You will need to aggregate all the values for each table, the tAggreagateRow component might do the job.
You just need to work out if it should be before your tMap or after, which depends what the tMap does, but most likely before the tMap.
Anonymous
Not applicable
Author

Thanks, I tried the tAggregateRow and it seems to work partly. However it doesn't seem to want to sum values with 4 digits. I get the error below (image).
The sum of all columns is 10169 and if you calculate 6773+2318+1078 it gives you that. However, what is actually written in the DB after tMap is the 6773. Type is Integer length 255 in Talend so shouldn't be a problem I think?
0683p000009MEhA.jpg
Anonymous
Not applicable
Author

Just to clarify, do you need to sum some columns on a record or do you want to sum all recors in the file with one total value?
if the first than the aggregate is not required and you can just put the formula into your tMap.
Anonymous
Not applicable
Author

No what I meant was the first option you mentioned, one summation per file. The tAggregateRow worked fine.

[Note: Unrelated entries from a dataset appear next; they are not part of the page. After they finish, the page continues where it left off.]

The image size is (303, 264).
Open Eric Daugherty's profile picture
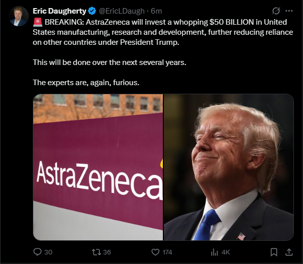pyautogui.click(x=19, y=16)
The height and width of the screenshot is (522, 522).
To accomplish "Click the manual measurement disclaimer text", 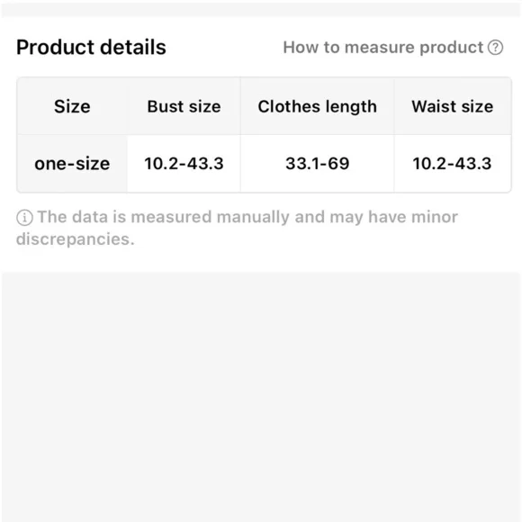I will click(x=237, y=228).
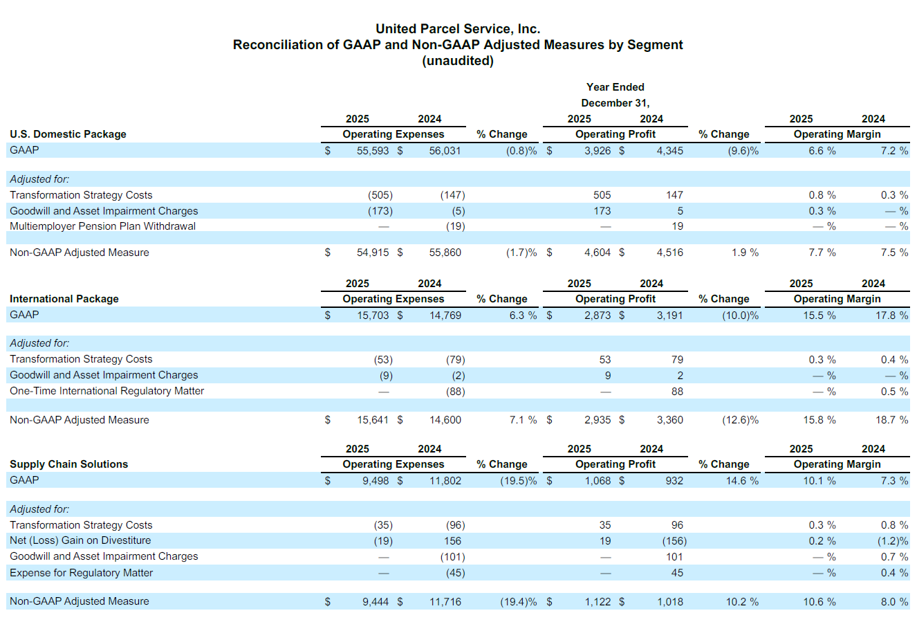
Task: Click the International Package segment heading
Action: click(x=64, y=299)
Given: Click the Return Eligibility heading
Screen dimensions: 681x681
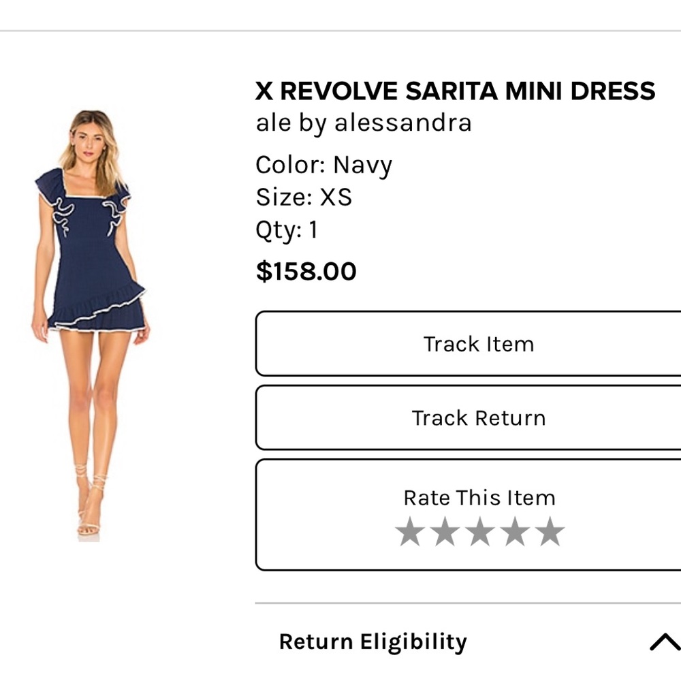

Problem was that the values in thousands were saved with a space "1 234" for example instead of "1234". I wrote a macro to sort it out and now it works.
However, a new problem arose. I manage to iterate through all the .xlsx files except the ones that are empty. My tFileList component just skips these. What I want is to set these files' summation values to "0". I tried a filter with the condition Effectif = null (Effectic being the column I am summing up) but the problem is that the file won't even go through the ouput in the tFileList component.
Any ideas on how to solve this?
edit: added image
0683p000009MEgn.jpg
Anonymous
Not applicable
Author

Solved it with an Excel macro instead. Still, would be nice to know for future reference if this would have had been possible in Talend.
alevy
Specialist

If the file exists and meets the filter criteria in tFileList then it will get as far as tFileInputExcel. The problem is that an empty file will not have any rows to read and thus will not progress past that point.
What you should do is have a RunIf trigger from tFileInputExcel checking e.g. (Integer)globalMap.get("tFileInputExcel_1_NB_LINE")==0, and using a tFixedFlowInput to create a row to send to your DB for the empty files.